Mi querida Big-Bang:

Hay una situación cotidiana entre hombres que siempre me ha parecido violenta. Dos que se encuentran en el baño, codo con codo, haciendo pis. Con las manos en la masa. ¿Se miran, aunque sea se reojo? O, por el contrario, ¿clavan la vista en la pared para que el otro no sospeche la más mínima curiosidad?¿Hacen comentarios de ascensor para relajar la tensión del momento? ¿Y qué pasa si uno es el jefe del otro pero la tiene más pequeña? ¿El hombre tímido espera a que el otro haya terminado antes de bajarse la bragueta? ¿El arrogante se la saca urbi et orbi para marcar el territorio? ¿Qué ocurre si se la pillan con la cremallera? ¿pegan un alarido o disimulan y después llaman al Samur?

Verás que hoy mis curiosidades son de alcantarilla. Ayer, en mi capítulo nocturno de mi idolatrada “Boston Legal”, los dos protagonistas se encuentran en los urinarios. Uno se asoma hacia el otro: ¿Qué miras?. Y el otro: “Quería ver cómo vas tú, estoy preocupado por mi caudal”. El otro acerca el oído y le dice: “No está mal, hombre, tienes 75 años”. Y mientras mean, con perdón, le relata que se acaba de tirar a una fiscal maciza en el ascensor, y que su cola -señalándosela- siente vergüenza. Entonces se asoma el jefe de ambos y los sorprende a ambos con las pruebas del delito entre las manos y las cabezas giradas hacia el paquete del otro.

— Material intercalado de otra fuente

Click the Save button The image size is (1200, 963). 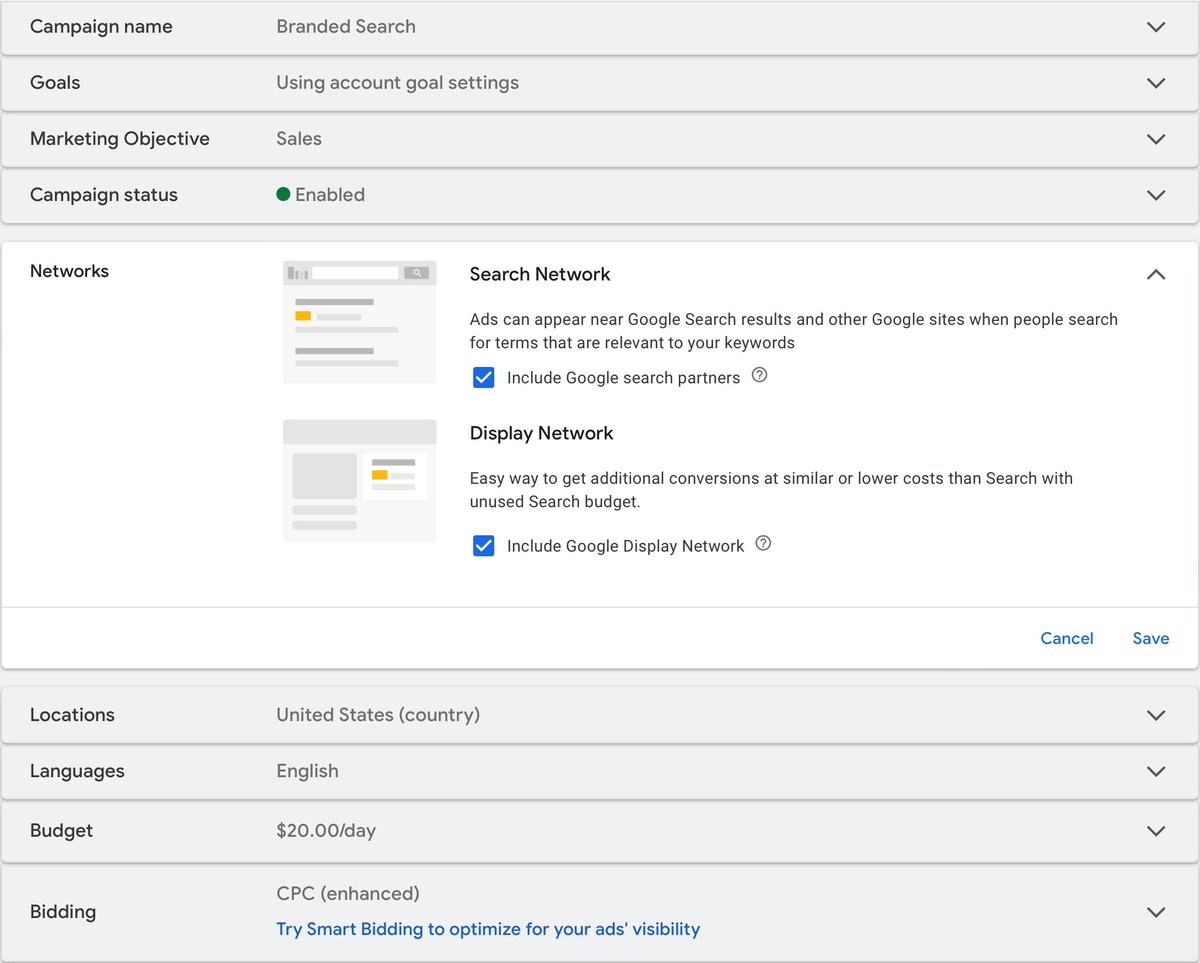(x=1150, y=638)
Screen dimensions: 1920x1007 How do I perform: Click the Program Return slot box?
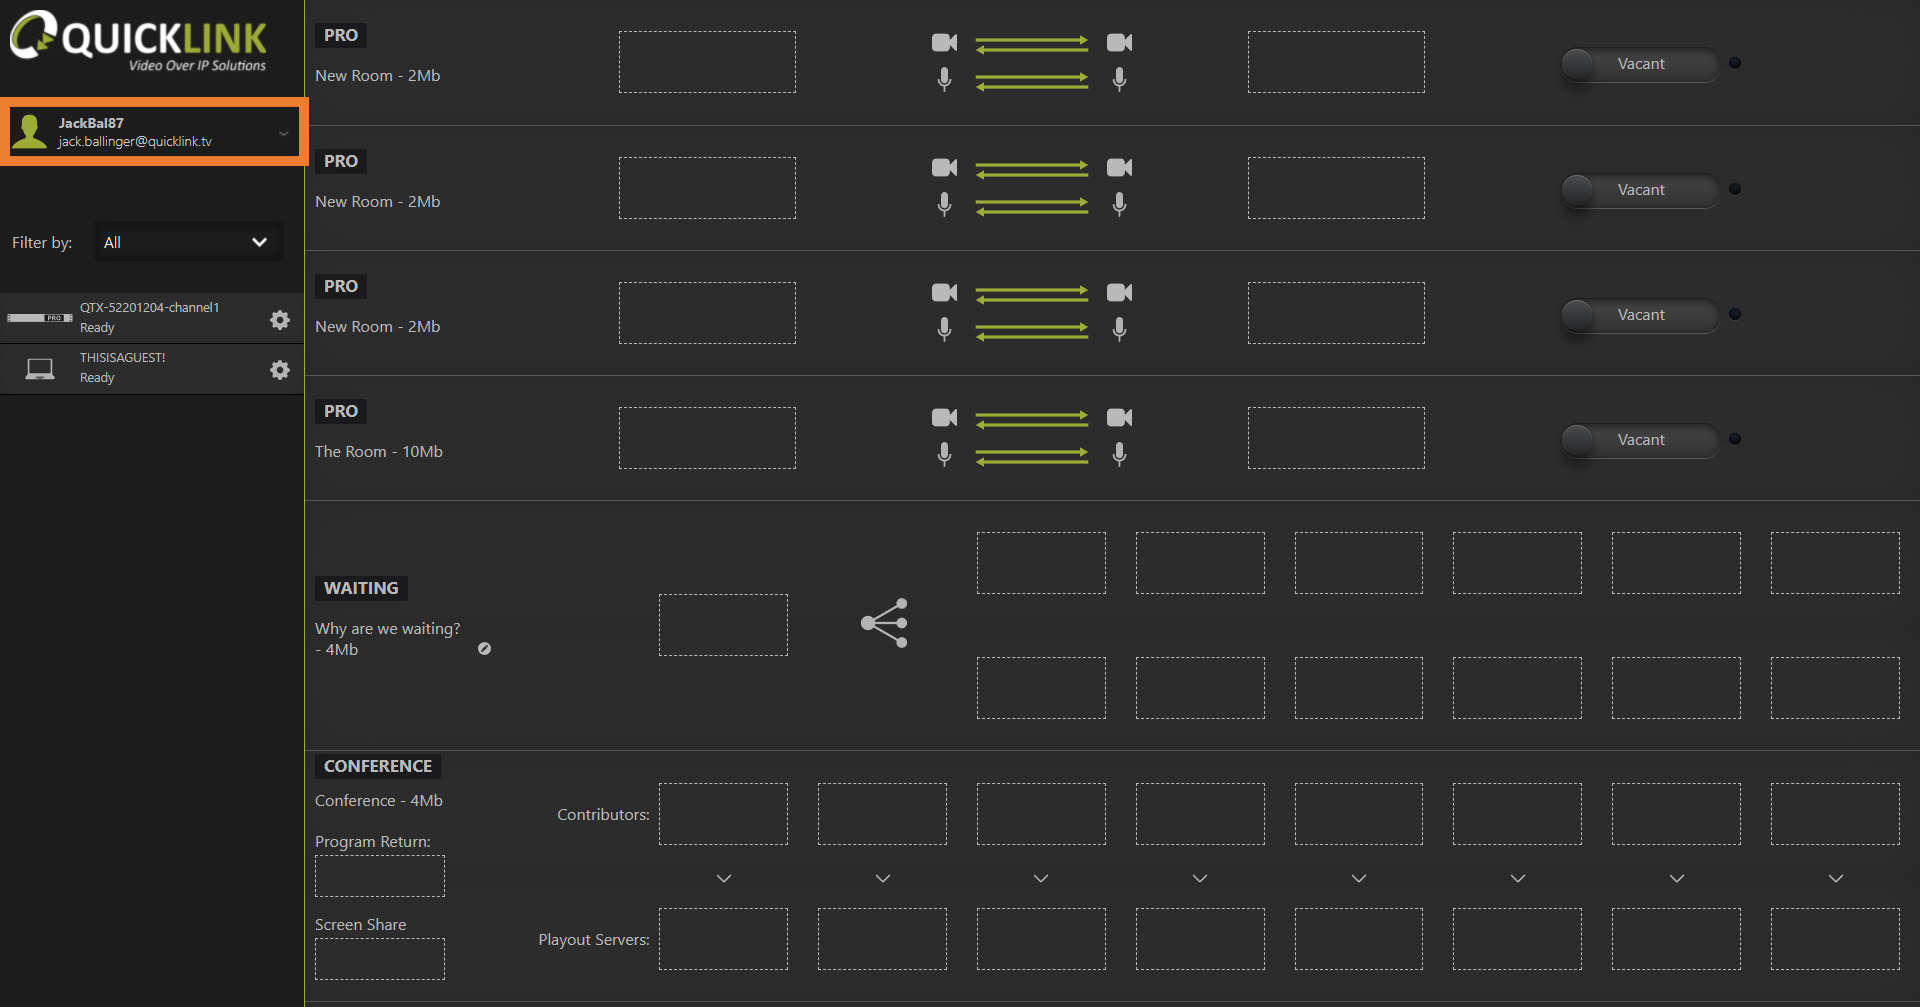coord(380,876)
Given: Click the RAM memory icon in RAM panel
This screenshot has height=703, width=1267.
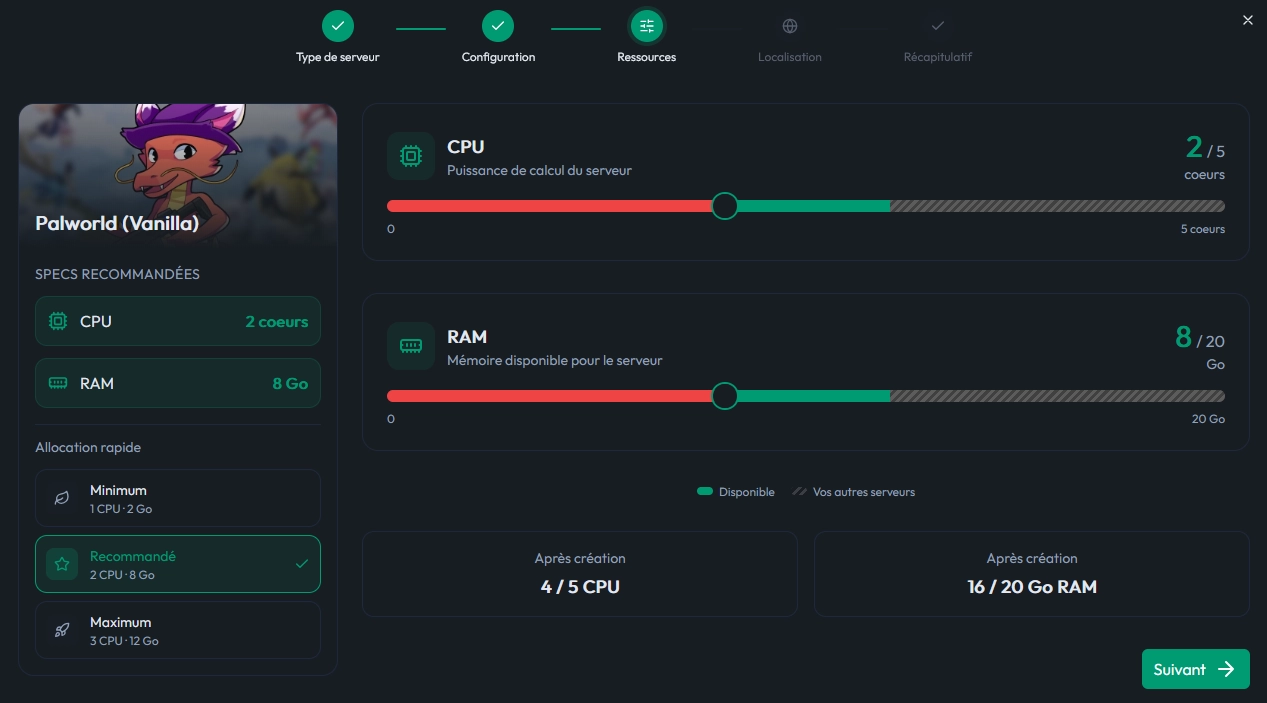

Las chicas, de toda la vida, hemos sido más pudorosas. Y eso que al baño solemos ir como la guardia civil, de dos en dos.  Pero una vez allí cada una se encierra en su habitáculo. Y entonces, sí, nos da por hablar: 

-¿Has visto al pavo ése de la barra que me miraba intensamente?.
-¿Que ya no vuelves a este sitio como clienteeeeee?

Escucharnos con un tabique y dos puertas por medio es casi imposible, pero las mujeres lo venimos haciendo a lo largo de los siglos. Y todo mientras mantenemos el equilibrio para no rozar siquiera la tabla del váter, con las medias abajo, los tacones tambaleantes, el abrigo agarrado con los dientes y el bolso, que siempre hay que abrir para buscar un kléenex, enganchado al codo. 

Pero no podemos fardar de paquete, ni de lencería fina porque tenemos el buen gusto de salir con las bragüelas en su sitio y la falda o el pantalón en perfecto estado de revista. Así que sólo nos queda un arma: el neceser. La que desenfunda el rouge de Chanel gana a la de Maybelline, un suponer. Y si además llevas el vaporizador de Agua de Luna de Sisley -mi favorita- las compañeras de espejo palidecerán de envidia.

Claro que algunas solemos  jorobar el golpe de efecto porque después de lavarnos las manos, ignorando el secador, las sacudimos y restregamos contra los jeans, el foulard o la camiseta. Y ese gesto mas propio de un  cow-boy de provincias que de una señorita, anula toda la sutileza previa y nos iguala a los tíos. La impaciencia y el glamour, me temo, siguen siendo incompatibles. Y secarse con la ropa es como hablar de tu cistitis en una mesa de alta gama. Un sindiós.